General Michael Hayden, a former NSA director who subsequently led the CIA, said Rogers had raised a legitimate concern. “If I were still in government, I would tell my folks to work one hypothesis that this is not random . . . that there is an existing or pre-existing or soon-to-be relationship with Chinese security services.”

Hayden, who was the CIA chief when Snowden received his first security clearance there, said changes in society made it almost inevitable that some employees would leak: “We're drawing from a population whose view of secrecy and transparency is quite a bit different from my generation.

“You end up with a [Bradley] Manning [the US soldier accused of passing classified documents to WikiLeaks] or a Snowden who has this almost romantic, idealistic commitment to transparency as an absolute as opposed to a relative good. We’re going to pick up a few more of these folks.”

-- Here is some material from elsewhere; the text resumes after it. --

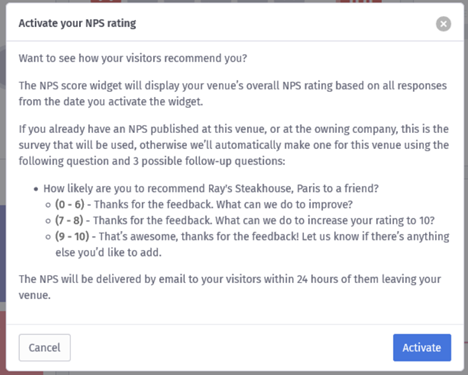
Task: Click the bold (7 - 8) range label
Action: [x=69, y=220]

One intelligence officer said the timing of the leak, which coincided with Barack Obama’s California summit with Xi Jinping, the president of China, was suspicious. Hayden said: “There we were, getting the Chinese into a serious dialogue about Chinese cyber-behaviour, and now I fear this will set us back quite a bit.”

In Hong Kong, Snowden’s computers and phones are highly vulnerable to being compromised by Chinese intelligence. Any information he gives the authorities there is likely to be shared with Beijing.

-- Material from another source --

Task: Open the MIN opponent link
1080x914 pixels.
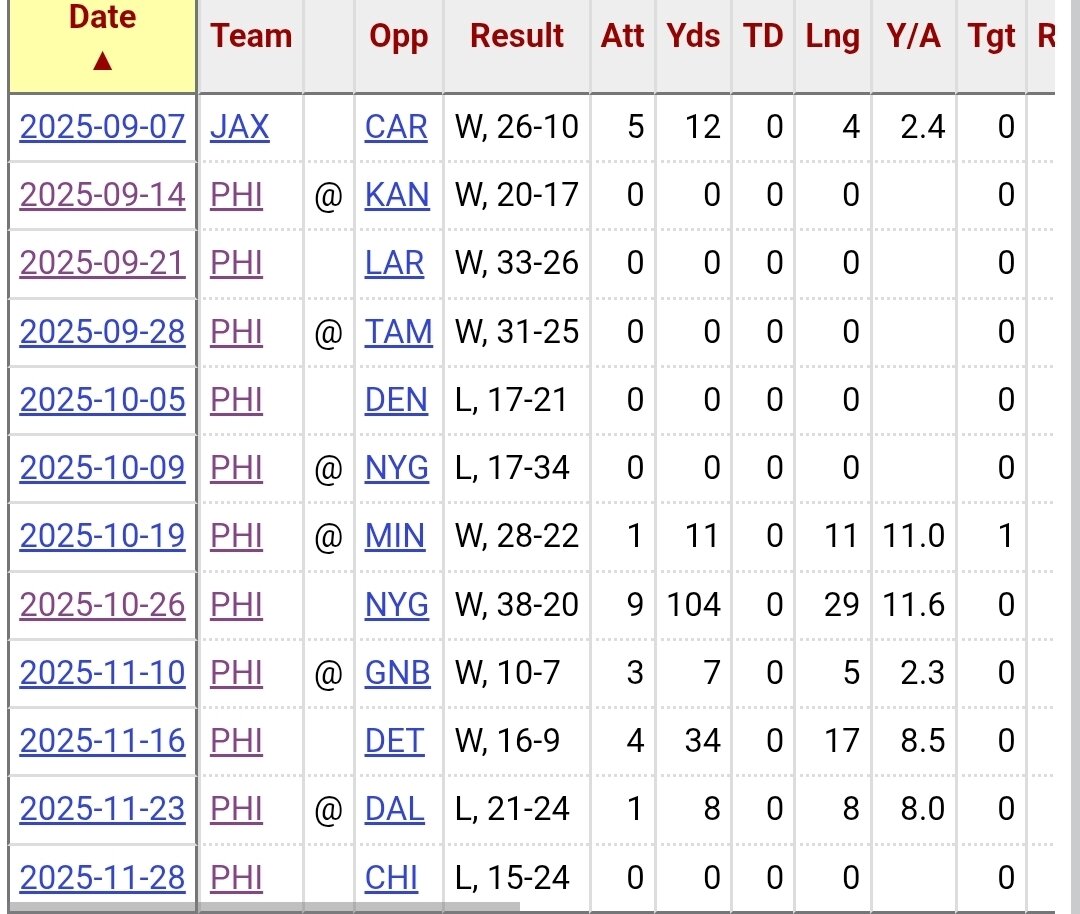Action: coord(394,536)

Frank Snepp, a former CIA officer who was pursued by the American government through the courts after writing a memoir criticising the hasty US withdrawal from Vietnam in 1975, said he was “stunned” by Snowden’s interview.

One possibility, he said, was that his judgment had gone awry because of the pressure of going public. “I worked in secrecy to write my book and when I finally hit the airwaves it was terrible. I was disoriented because I had been so used to living in isolation.”

Another scenario was more sinister. “It may very well be that some cutout for Chinese intelligence has realised that this is a golden asset — a potential agent of influence — and they’ve dumped into his ear that he can expect respect for freedom of speech in Hong Kong.

“The old spook in me is inclined to look for other reason than the ones he articulates and one obvious reason is he's a very good catch for the people who run Chinese intelligence in Hong Kong.”

He added that being branded a traitor by members of Congress could push him into Beijing’s hands. “We’re at a very delicate moment for the US government. If they begin to push him any further or denigrate him, there’s a very good chance he could begin naming names.”

In the 1970s Philip Agee, a former CIA officer, named 250 of his former colleagues and went to work for Cuban intelligence.

General Keith Alexander, the current NSA chief, has said he is investigating how Snowden, a high school dropout who left the US army after just a few months, was able to get a high security clearance with thin educational qualifications and a patchy employment record.

David Charney, a psychiatrist who has worked with the CIA for 20 years, said Snowden had similarities to Manning. Both had a likeness to “classic spies”.

Spies, he said, usually had “a core psychology which is an intolerable sense of personal failure”. In addition, when things go wrong, it contributed to a “psychological perfect storm”. Many people would turn to alcohol, drugs or suicide but others would tell themselves, “No, I’m not the problem, it’s them.”

If such people were employed by an intelligence agency “the sweetest way to take revenge is to cross over and become a spy”. Snowden and Manning fitted this pattern.

“These guys are self-absorbed, egotistical, arrogant, grandiose, they have a big sense of their place in the world and that they can call the shots as they please.”